21 Jan 2011

Miliband and Balls: inevitable Ed-ache for Labour?

As Alan Johnson leaves his post as Shadow Chancellor and Ed Balls replaces him, political commentator Lance Price ponders the compatibility of the Brownite and Labour leader Ed Miliband.

Two Eds better than one? - Getty

David Cameron and Ed Miliband don’t agree on much, but they agree on this: neither man wanted Ed Balls to be Shadow Chancellor.

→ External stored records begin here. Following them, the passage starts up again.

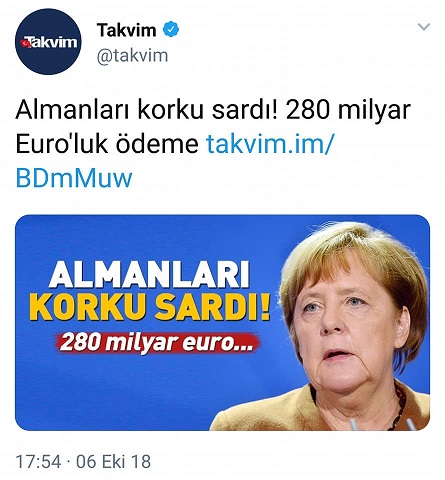Click '280 milyar' in the tweet text
Image resolution: width=445 pixels, height=480 pixels.
(348, 110)
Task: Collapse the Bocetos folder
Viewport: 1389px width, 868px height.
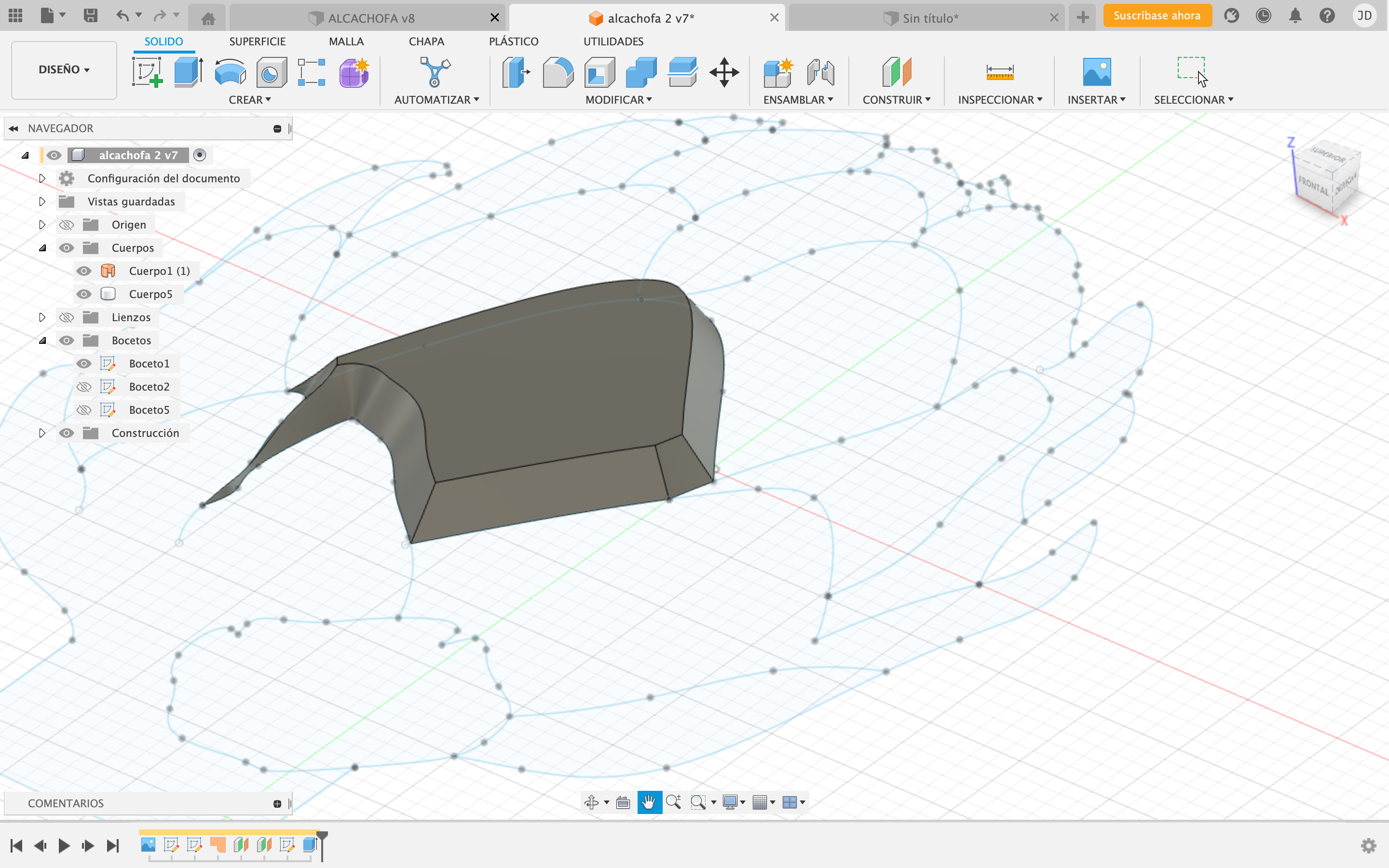Action: pyautogui.click(x=42, y=340)
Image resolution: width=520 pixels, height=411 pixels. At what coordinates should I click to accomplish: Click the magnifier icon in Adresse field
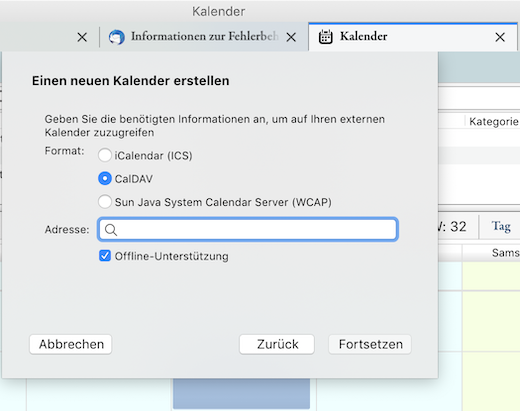[111, 230]
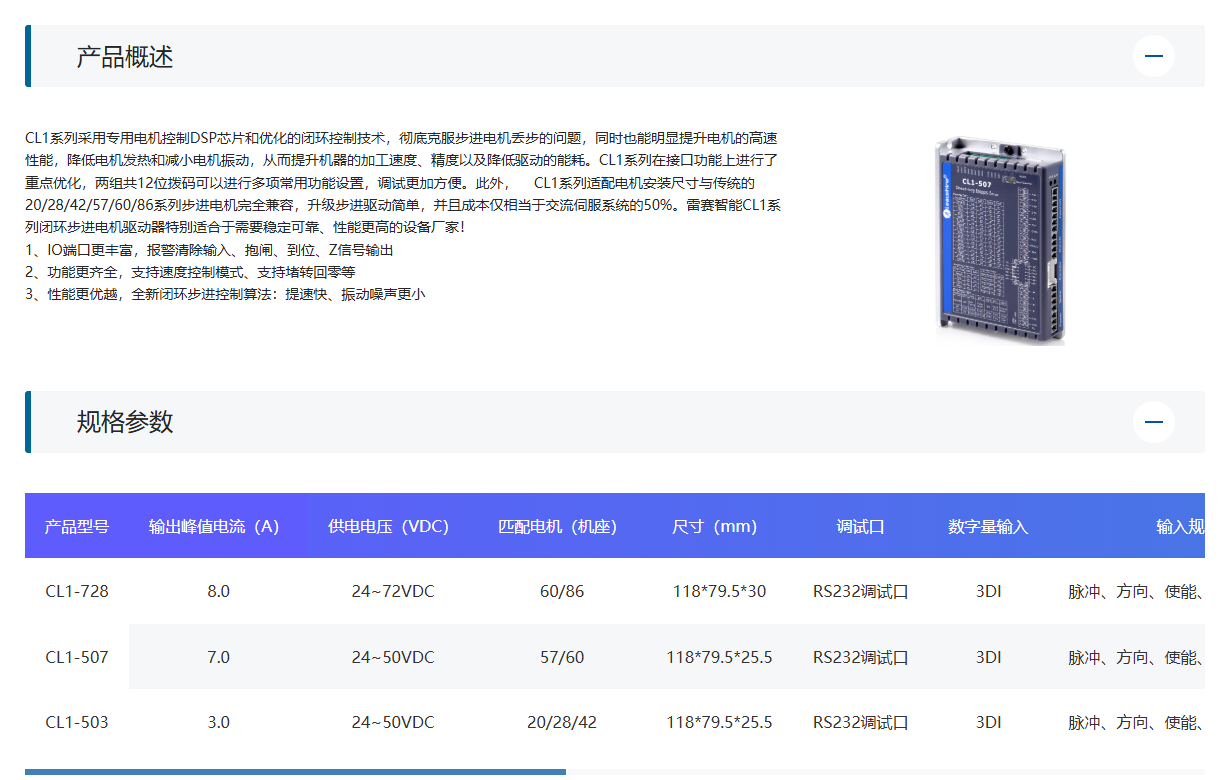Click the 数字量输入 column header
The height and width of the screenshot is (780, 1223).
987,526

The prime minister knows that Balls’ intellect and knowledge of the subject will make him a formidable opponent of the government’s economic policy. He will go on the attack on rising inflation and unemployment, falling living standards and sluggish economic growth. Indeed he already has. Ministers will do their best to blunt that attack by claiming Balls is weak on the deficit and out of line with his own leader.

Curiously, Miliband didn’t want him as shadow chancellor for similar reasons. Balls was his senior when they both worked for Gordon Brown. His experience will mean he’s much harder to keep in line than the outgoing Alan Johnson. And, having seen him at work from close quarters, Miliband knows Balls is not a good team player and is ferociously ambitious on his own behalf.

The two men can smooth over their differences on how fast to cut the deficit, at least in the short term. But Balls will want to decide Labour‘s overall economic strategy and won’t take kindly to Miliband thinking he knows better. So for the Labour leader, two Eds are definitely not better than one.

When leader and economic spokesman are at odds it spells trouble for any party. Labour knows this all too well. The Blair-Brown feuds were terrible and while the Brown-Darling rows were less public they were still bitter and painful.

The only hope is if Balls shows some uncharacteristic humility. He has to remember that his job is to shadow the chancellor not over-shadow his leader. Having actively encouraged Brown’s disloyalty to Blair and seen the damage it did, he needs to learn the lessons and show total loyalty himself.

If he does then it will be David Cameron and George Osborne who come to regret Alan Johnson’s resignation the most.